Il Milan pensa a blindare un top. Problema nazionali: partono in 15 e niente riposo. La sciocchezza di Rebic

17.03.2021 00:00 di Antonio Vitiello Twitter:    Vedi letture
Il Milan pensa a blindare un top. Problema nazionali: partono in 15 e niente riposo. La sciocchezza di Rebic

Il giocatore che maggiormente è migliorato da quando è arrivato al Milan è Franck Kessie. L’ivoriano ha vissuto anche stagioni complicate, ma da un anno a questa parte ha effettuato il salto di qualità che lo porta ad essere un mediano moderno, completo e decisivo per i rossoneri. La crescita non è solamente sul campo, grazie ai 9 gol messi a segno e alle giocate fondamentali per le vittorie della squadra, ma è un ragazzo apprezzatissimo dai compagni, e insieme a Ibrahimovic è uno dei giocatori che aiuta maggiormente chi è in difficoltà. Il Milan sa dell’importanza di Kessie e già da dicembre ha stabilito i primi contatti con il suo agente George Atangana per prolungare il contratto. L’idea è di blindarlo fino al 2026 con un ingaggio raddoppiato. Soldi che il Milan spenderebbe volentieri per un elemento di assoluto valore come Kessie. Maldini e Massara si sono mossi da tempo, ma sono consapevoli che le grandi squadre di Premier hanno sempre gradito Franck e da un momento all’altro potrebbero bussare alla porta del suo agente. Va sottolineata la coerenza di Kessie, che non è andato via quando ha avuto la possibilità di lasciare il Milan, e viveva anche mesi difficili. A Milano sta bene e non ha nessuna intenzione di cambiare. La priorità è il prolungamento con aumento salariale. Work in progress.

“Aspettiamo la sosta delle nazionali per rifiatare”. E’ la classica frase che utilizzano gli allenatori (tutti, in generale) al termine di un lungo periodo di impegni ravvicinati. Poi se si ragiona un attimo ci accorgiamo che in squadre come il Milan andranno via oltre 15 giocatori per le nazionali, con impegni in ogni parte del mondo (spesso viaggi lunghi e stancanti) e a Milanello il povero Stefano Pioli rimarrà con un gruppo ristrettissimo di giocatori, e potrà lavorare con il team al completo solo al rientro dei giocatori, ovvero negli ultimi 4 giorni prima della prossima partita di campionato. Un problema che si presenta ogni anno, e si è fortunati se i giocatori tornano tutti integri, perché poi c’è la grossa beffa quando dalle nazionali gli atleti subiscono infortuni. Il Milan ha già pagato dazio per tutta la stagione, non ha mai avuto la formazione completamente a disposizione a causa di problemi fisici, e ora arrivano pure gli impegni con le nazionali. La verità è che Milanello si svuoterà e in pochi potranno godere del “riposo” durante la sosta. Ibrahimovic che a 40 anni torna in nazionale è sicuramente una bella favola, ma è comunque rischioso per un giocatore che negli ultimi mesi ha dovuto fronteggiare diversi problemi muscolari. Lo svedese solo ieri è tornato in gruppo e la sua presenza è tropo importante per il resto della stagione. La speranza a Milanello è che Zlatan sfrutti la nazionale per mettere minutaggio e torni integro per la sfida alla Sampdoria.

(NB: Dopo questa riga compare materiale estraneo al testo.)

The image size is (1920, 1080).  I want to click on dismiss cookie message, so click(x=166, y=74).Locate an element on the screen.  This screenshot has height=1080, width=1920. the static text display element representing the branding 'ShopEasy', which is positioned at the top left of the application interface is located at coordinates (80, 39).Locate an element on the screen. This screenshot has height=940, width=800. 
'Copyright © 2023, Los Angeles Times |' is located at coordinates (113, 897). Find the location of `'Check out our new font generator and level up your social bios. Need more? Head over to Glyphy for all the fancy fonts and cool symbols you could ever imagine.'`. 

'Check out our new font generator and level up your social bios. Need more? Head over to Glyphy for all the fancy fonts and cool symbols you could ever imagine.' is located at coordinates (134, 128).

Purtroppo per il Milan l’emergenza in attacco proseguirà anche nelle prossime giornate a causa di una grande sciocchezza commessa da Ante Rebic durante la gara contro il Napoli. Sicuramente il croato durante la gara ha vissuto momenti difficili e di esasperazione per come si era messa la partita, ma il cartellino rosso ha peggiorato la situazione del Milan. Rebic mancherà contro la Fiorentina e la Sampdoria, limitando ulteriormente le scelte di Pioli che deve fronteggiare le assenze di Mandzukic, il rientro di Ibrahimovic e gli acciacchi di Leao. Un reparto offensivo che si è totalmente inceppato e nelle ultime 9 partite ha prodotto solo un gol su azione (quella a Roma proprio di Rebic). Senza Zlatan non segna nessuno e questo è un altro grosso problema da risolvere in vista dell’ultima parte di stagione.